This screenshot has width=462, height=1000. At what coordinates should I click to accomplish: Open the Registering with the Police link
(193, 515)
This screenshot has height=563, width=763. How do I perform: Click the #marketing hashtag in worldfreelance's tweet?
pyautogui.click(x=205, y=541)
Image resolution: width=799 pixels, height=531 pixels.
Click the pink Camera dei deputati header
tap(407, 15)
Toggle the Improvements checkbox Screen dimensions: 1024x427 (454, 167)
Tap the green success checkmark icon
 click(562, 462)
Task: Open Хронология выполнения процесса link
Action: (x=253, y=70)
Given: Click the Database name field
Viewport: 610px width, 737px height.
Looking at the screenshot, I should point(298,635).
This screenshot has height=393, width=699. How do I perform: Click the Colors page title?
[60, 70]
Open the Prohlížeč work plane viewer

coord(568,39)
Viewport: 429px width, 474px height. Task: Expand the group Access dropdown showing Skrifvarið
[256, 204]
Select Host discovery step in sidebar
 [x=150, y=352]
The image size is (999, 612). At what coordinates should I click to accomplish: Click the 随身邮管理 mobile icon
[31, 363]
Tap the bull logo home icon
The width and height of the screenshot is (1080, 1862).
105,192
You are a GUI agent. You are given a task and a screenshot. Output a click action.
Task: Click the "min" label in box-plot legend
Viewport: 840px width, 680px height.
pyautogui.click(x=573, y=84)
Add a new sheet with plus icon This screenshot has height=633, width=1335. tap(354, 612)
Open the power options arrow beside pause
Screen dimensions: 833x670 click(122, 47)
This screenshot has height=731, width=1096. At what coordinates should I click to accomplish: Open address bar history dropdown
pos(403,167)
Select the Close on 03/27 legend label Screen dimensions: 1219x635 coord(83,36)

........

WHAT IS NEEDED –
Retype every entry above, word for word.

ANSWER TO THIS EXERCISE –
This screenshot has width=462, height=1000. At what coordinates should I click to accomplish: Open the Registering with the Police link
(193, 515)
This screenshot has height=563, width=763. How do I perform: Click the #marketing hashtag in worldfreelance's tweet?
pyautogui.click(x=205, y=541)
Image resolution: width=799 pixels, height=531 pixels.
Click the pink Camera dei deputati header
tap(407, 15)
Toggle the Improvements checkbox Screen dimensions: 1024x427 (454, 167)
Tap the green success checkmark icon
 click(562, 462)
Task: Open Хронология выполнения процесса link
Action: (x=253, y=70)
Given: Click the Database name field
Viewport: 610px width, 737px height.
Looking at the screenshot, I should point(298,635).
This screenshot has height=393, width=699. How do I perform: Click the Colors page title?
[60, 70]
Open the Prohlížeč work plane viewer

coord(568,39)
Viewport: 429px width, 474px height. Task: Expand the group Access dropdown showing Skrifvarið
[256, 204]
Select Host discovery step in sidebar
 [x=150, y=352]
The image size is (999, 612). At what coordinates should I click to accomplish: Click the 随身邮管理 mobile icon
[31, 363]
Tap the bull logo home icon
The width and height of the screenshot is (1080, 1862).
105,192
You are a GUI agent. You are given a task and a screenshot. Output a click action.
Task: Click the "min" label in box-plot legend
Viewport: 840px width, 680px height.
pyautogui.click(x=573, y=84)
Add a new sheet with plus icon This screenshot has height=633, width=1335. tap(354, 612)
Open the power options arrow beside pause
Screen dimensions: 833x670 click(122, 47)
This screenshot has height=731, width=1096. At what coordinates should I click to accomplish: Open address bar history dropdown
pos(403,167)
Select the Close on 03/27 legend label Screen dimensions: 1219x635 coord(83,36)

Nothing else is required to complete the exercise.